Removal of tonal contrast between road and pavement

As explained above, for the majority of blind and partially sighted pedestrians who are relying primarily on their residual vision, removal of the the tonal contrast between the pavement and road can have a much more detrimental impact than removal of the kerb. Additionally the introduction of meaningless tonal contrast (such as the criss-cross bands of darker paving on Exhibition Road or the concentric rings in Bexley) can cause them to have to continually check for a level change making navigating such spaces slow and confusing.
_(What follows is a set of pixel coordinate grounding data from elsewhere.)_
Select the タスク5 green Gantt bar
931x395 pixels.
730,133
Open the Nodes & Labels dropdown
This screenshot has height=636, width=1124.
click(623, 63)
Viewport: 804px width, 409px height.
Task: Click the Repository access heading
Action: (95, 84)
More awareness amongst designers of how people with low vision use tonal contrast to navigate could make a big impact on public space accessibility generally as well as shared spaces specifically. The freer use of tone afforded by shared space schemes could provide opportunities to provide more useful tonal contrast to pedestrians with low vision rather than less.

Decluttering

The final important feature associated with shared space that affects blind and partially sighted people is the removal of street furniture, particularly guard rail around crossing points. Like level surfaces this is a change that is common at many sites that the designers would not consider shared space. In many local authorities it is now standard practice.

For all of those blind and partially sighted pedestrians who are relying primarily on their residual vision decluttering is usually considered a good thing, removing sources of trips and collisions. However for some long cane users items of street furniture can serve as vital navigational waypoints, with runs of guardrail surrounding crossing points serving as very useful ways of locating the crossing point. Where guardrail is removed from a junction that has been built to Figure 17 of the tactile paving guidance this exposes an undelineated level surface that can easily allow a long cane user to unwittingly enter the road. Because of this some attendees at the tactile consultation workshops felt very strongly that guard rail should not be removed from streets they regularly use.

The effect of decluttering on long cane users is not well understood by designers which may be why steps are rarely taken to mitigate its effects. Within the current climate campaigning to reinstate guardrail on relatively quiet streets is unlikely to prove successful. A strategy that formalises the mitigation strategy (such as a standard for the use of tactile paving or maintenance of a detectable level change – as was proposed in last year’s Tactile Consultation) would be likely to have a more positive impact.